Supercharge your next cluster with NVIDIA® H100, A100, L40, or A30 GPUs
Microway NVIDIA GPU Clusters
Microway’s fully integrated NVIDIA GPU clusters deliver supercomputing & AI performance at a lower power, lower cost, and using many fewer systems than CPU-only equivalents. These clusters are powered by NVIDIA H100, A100, L40, or A30 GPUs. NVIDIA datacenter GPUs scale to solve the world’s most important computing challenges more quickly and accurately.

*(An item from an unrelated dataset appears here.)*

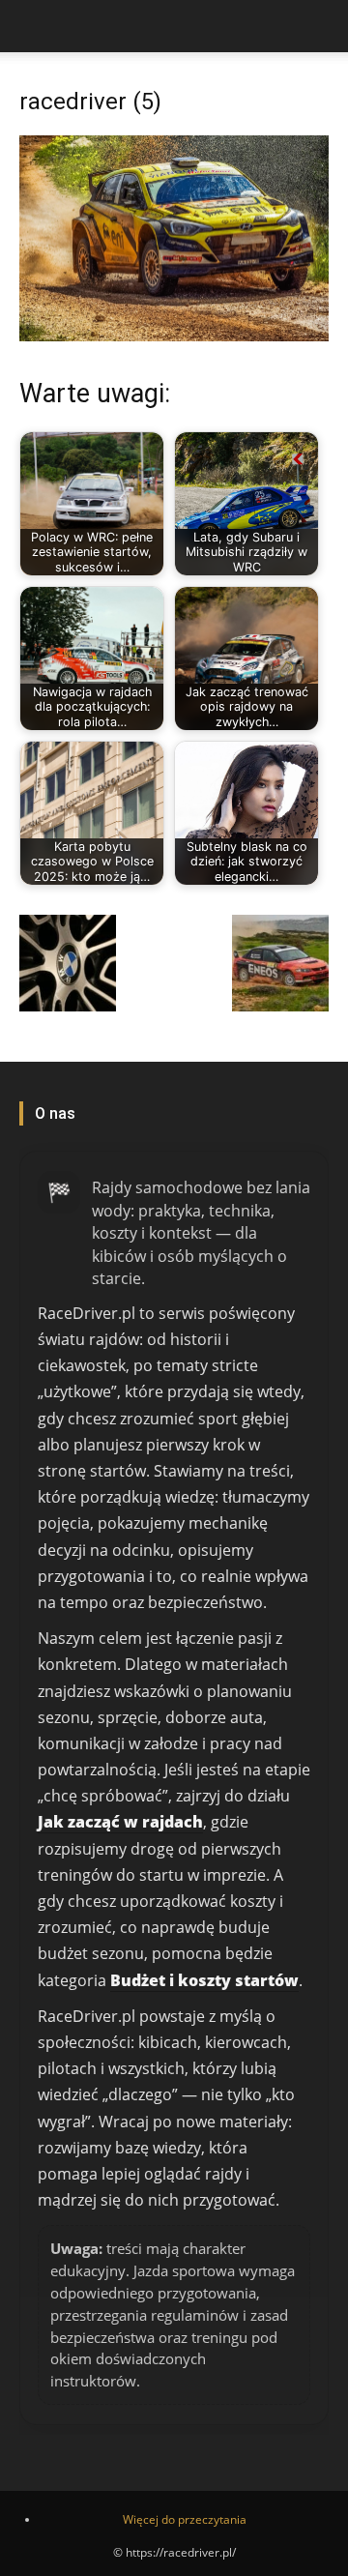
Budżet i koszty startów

Successfully deployed in demanding applications at research institutes, universities, and enterprises, NVIDIA GPUs power the most powerful supercomputers worldwide.
Installed Software
A Microway NVIDIA GPU cluster comes installed, integrated, and tested with:
- Linux distribution of your choice, including Red Hat, Rocky, Ubuntu, Debian, openSUSE or Gentoo
- NVIDIA HPC SDK and CUDA® SDK
- Optional NVIDIA AI Enterprise for AI Clusters
- NVIDIA Bright Cluster Manager, OpenHPC, or Microway Cluster Management Software (MCMS™) integrated with optional MPI Link-Checker™ Fabric Validation Suite
- Optional User-level application and library installations
What Makes a Microway Cluster Different?
Expert Guidance, Expert Design
Share the details of your application or code. Microway experts will help you evaluate hardware platforms for your application. Then, they’ll help design a custom configuration tuned to your specific needs and budget.
Intensive Burn-in Testing
Every Microway cluster receives up to 1 week of burn-in testing. This includes GPU stress tests designed to identify hardware faults and “infant mortality.” Your cluster is qualified at our facility, not yours. So you can get to work faster.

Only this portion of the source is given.